Rather than ‘returning’ on a failure of authentication check, die with an appropriate message:
For example:
if ( !wp_verify_nonce( $_POST['states_noncename'], plugin_basename( __FILE__ ) ) )
wp_die("Nonce-check failure");
This will indicate on what check (if any) that you are failing. In most cases, I would advise doing this rather than returning as it gives the user feedback. Obviously, you should not do this for the ‘auto-save’ check – but otherwise, if its clear there is desire to do something, but they are not allowed to, an error message would be preferable to a silent fail.
I think, though that the error lies in the permissions check:
// Check permissions
if ( 'post' == $_POST['post_type'] )
{
if ( !current_user_can( 'edit_page', $post_id ) )
return;
}
else
{
if ( !current_user_can( 'edit_post', $post_id ) )
return;
}
You check that the post is a post (rather than CPT/page) but then you check if the current user can edit this page.
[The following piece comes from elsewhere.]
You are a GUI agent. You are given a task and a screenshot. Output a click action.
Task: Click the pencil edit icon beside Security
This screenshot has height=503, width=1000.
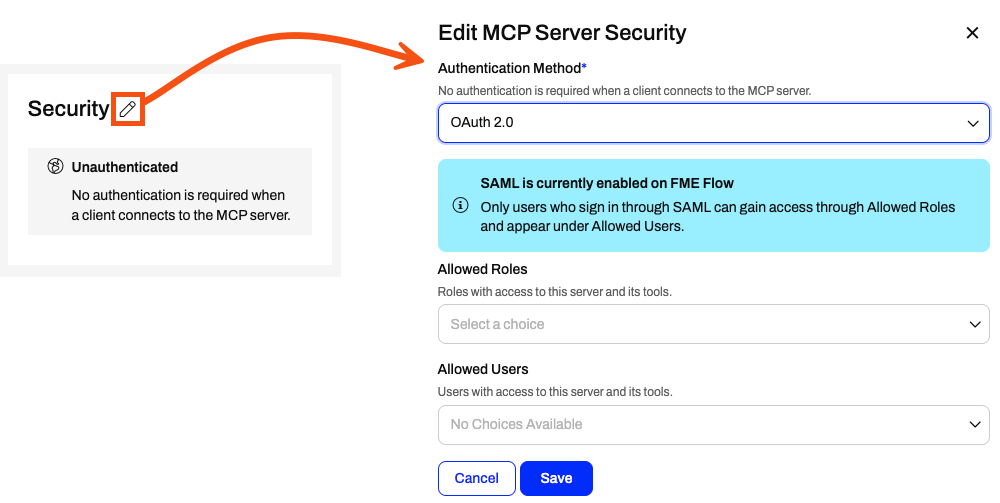[x=128, y=109]
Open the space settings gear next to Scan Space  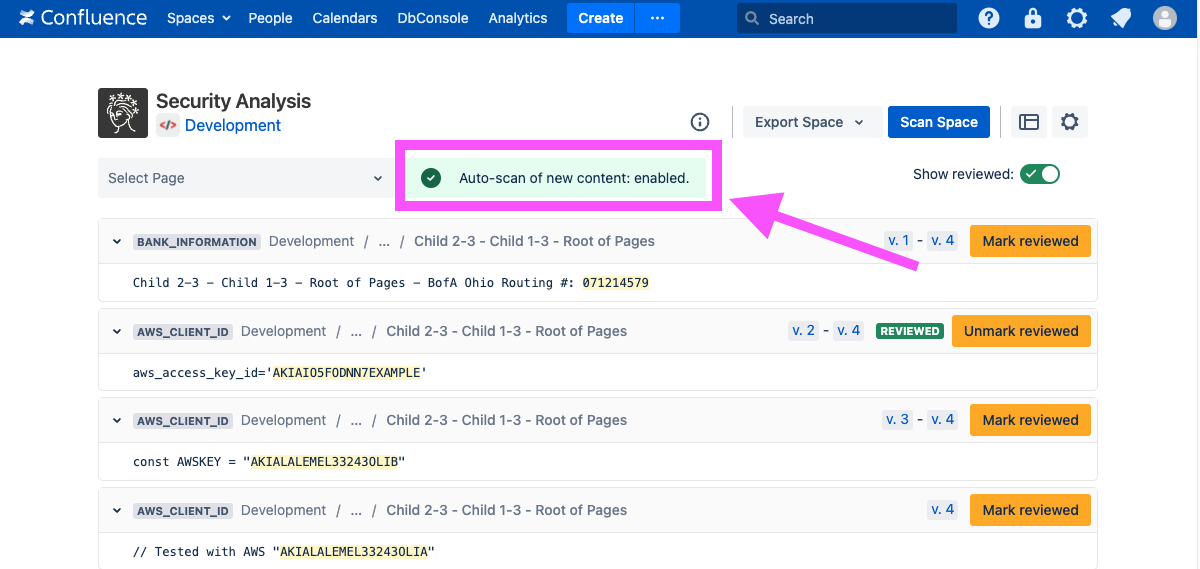pyautogui.click(x=1070, y=122)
This is likely to return false, because the $post_id
refers to a post not a page.
Try swapping the !current_user_can
s around. As I mentioned above, the ‘die’ messages should help you debug this.
Finally, and though not related to your problem, you should make sure your functions do not have generatic names: custom_meta_box
– you should always prefix them with something unique. If this isn’t something for general release, you might be ok, but it’s just good practise.